The average price for Metropica condos will be between $375 and $425 per square foot, said Fernando de Nuñez of One Sotheby’s International Realty, which is handling sales, although the priciest units will go for more than $1 million. The least expensive one-bedroom will cost $290,000.
Metropica’s square-foot prices compare favorably to those for new construction on the beaches and Biscayne Bay. In Miami Beach, the average price is $869; on Brickell its $618, and $552 in Edgewater, north of the Omni.
“This will be a tall, modern building for young people,” de Nuñez said. “There’s nothing new like it in the area. But we know there’s a lot of demand in West Broward from single people, students and young couples who work in the area but don’t necessarily want a house.”
About 40 percent of units in the first tower have sold, mainly to foreign buyers, said de Nuñez. Most are from Latin America.
“Some of the international buyers acquiring these properties intend to lease them out,” he said.
The project’s residential components are being developed with Scott Leventhal and the Trillist Companies.
Sunrise is particularly attractive because of the companies with large offices there, including American Express, New York Life, Coventry Health Care, HBO Latin America and the Stiles Corporation. Metropica also sits at the confluence of three major roads: the Sawgrass Expressway, I-75 and the Florida Turnpike.
Hamid Hashemi, CEO of the luxury cinema and restaurant combo iPic Theaters, said Metropica was a natural home for an upscale movie theater.
“We’re about being part of a project that creates a total night out,” Hashemi said. “It’s not showing up in your car, watching a movie, and then driving off.

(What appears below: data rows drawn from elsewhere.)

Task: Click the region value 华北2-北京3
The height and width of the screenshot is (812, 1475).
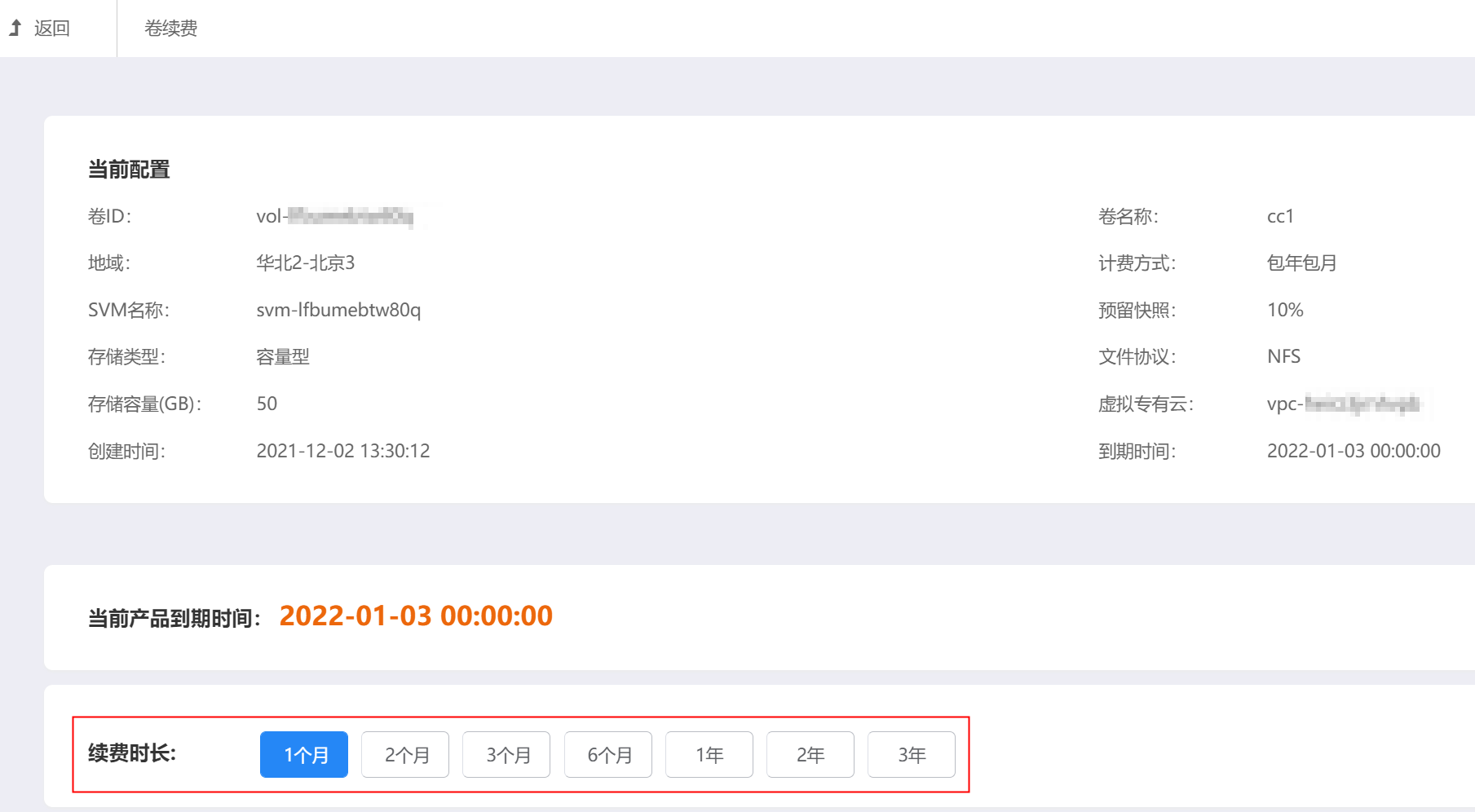Action: pyautogui.click(x=305, y=263)
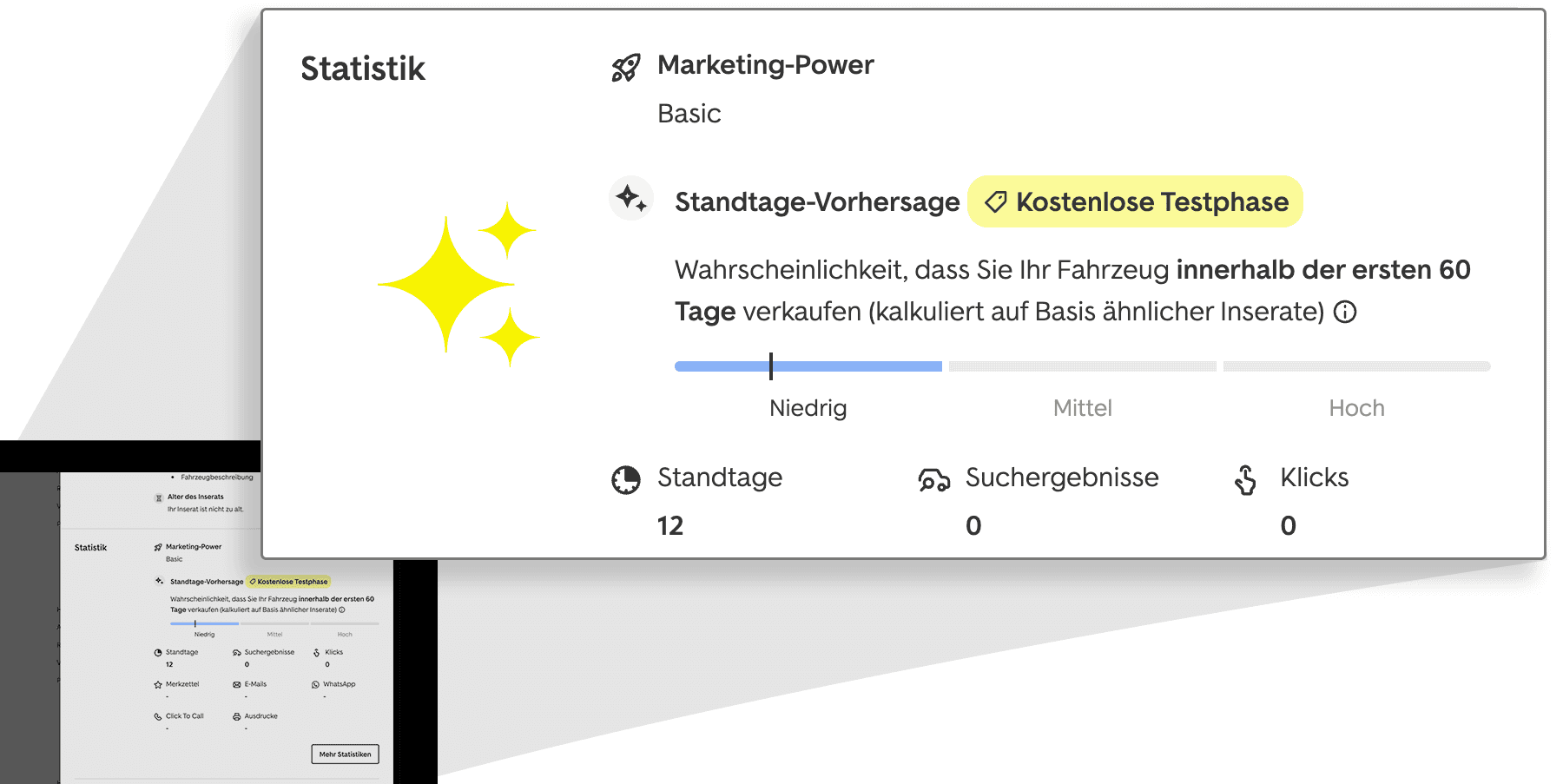Click the enlarged Klicks hand pointer icon
Screen dimensions: 1563x784
click(x=1246, y=479)
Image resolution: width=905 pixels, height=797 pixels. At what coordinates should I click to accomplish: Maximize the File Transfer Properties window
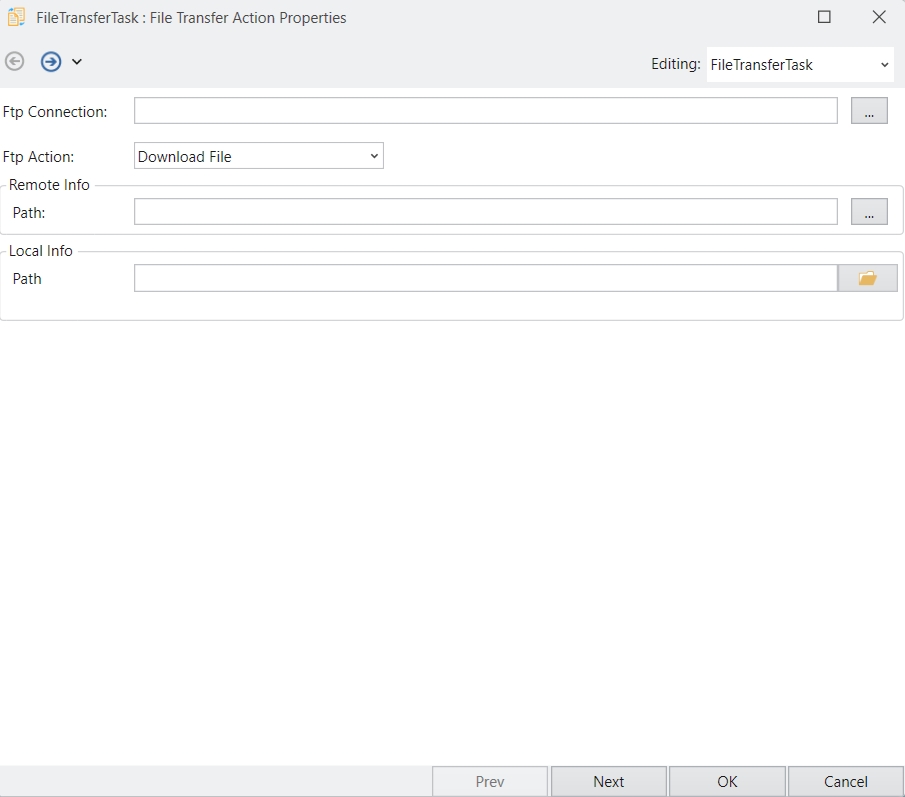(824, 17)
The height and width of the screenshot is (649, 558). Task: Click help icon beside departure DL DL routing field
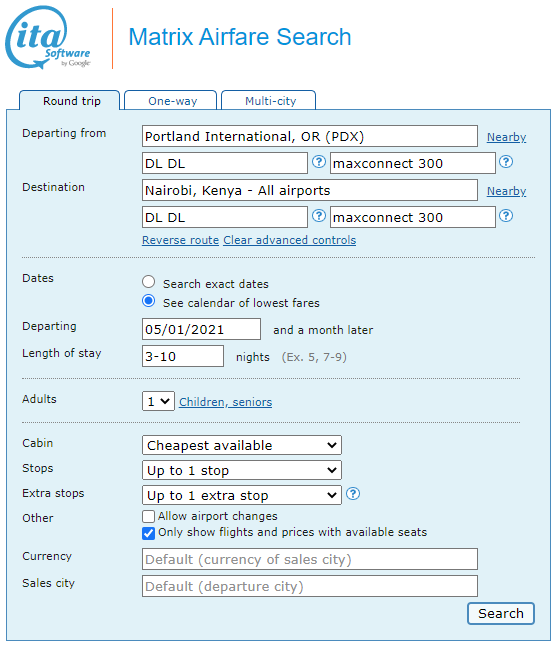click(318, 162)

This is for people who live and work in the area and want to go shopping, have a meal and enjoy themselves on site.”
The iPic at Metropica will have eight screens and a restaurant led by Los Angeles-based pastry chef Sherry Yard, a James Beard award winner. The theater chain also has locations in Boca Raton, Los Angeles and Austin, among others.

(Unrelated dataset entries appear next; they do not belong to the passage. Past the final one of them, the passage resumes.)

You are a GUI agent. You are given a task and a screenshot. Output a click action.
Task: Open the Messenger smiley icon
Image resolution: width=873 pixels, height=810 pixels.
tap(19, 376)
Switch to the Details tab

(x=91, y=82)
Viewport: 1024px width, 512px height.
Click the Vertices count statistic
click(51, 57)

London-based YOO Studio, founded by Phillipe Starck and John Hitchcok, is designing the residential towers. Miami-based Oppenheim Architecture + Design designed the master plan for the project, which will include a public bus station.
But the massive project’s location just a mile from the Everglades has raised some concern from environmental activists.
“We’re very worried about the health of the Everglades, what’s left of it anyway,” said Matthew Schwartz, executive director of the Fort Lauderdale-based South Florida Wildlands Association. “That much construction could lead to a lot of runoff going into the canal that separates the Everglades from the urban areas.”
Erick Collazo, vice president of development for Metropica Holdings, which is owned by Kavana, said the developers were committed to environmental safety.
“We’re following all the proper city and county regulations and we’ve purchased additional property to retain additional storm-water runoff in order to prevent flooding,” Collazo said. “The city has approved all our plans and retained an independent engineer to review the entire stormwater system for the area.”
The project’s success will depend on its appeal to buyers who aren’t looking to purchase at the top end of the condo market, said Jack McCabe a housing analyst based in Deerfield Beach.
“I think they’ll do well selling the mid-range units,” McCabe said. “There are certainly baby boomers and younger buyers who can’t afford the prices on the water or on the intracoastal.”
But McCabe questioned whether the more expensive units will get snapped up.
“It may be a tough sell to get someone to spend $1 million for a condo in West Broward when they could buy one on the beach,” McCabe said. “I think there’s definitely a question mark at the upper end of the price range.”
But Kavana believes the time is right for luxury in West Broward, as the county’s center of gravity shifts westward.
“The mega-trend is more people moving west as the eastern part of the county builds up and gets more expensive,” Kavana said. “We saw this shift coming for a long time. Now we think it’s really here.”
“Development is a patience game,” he added.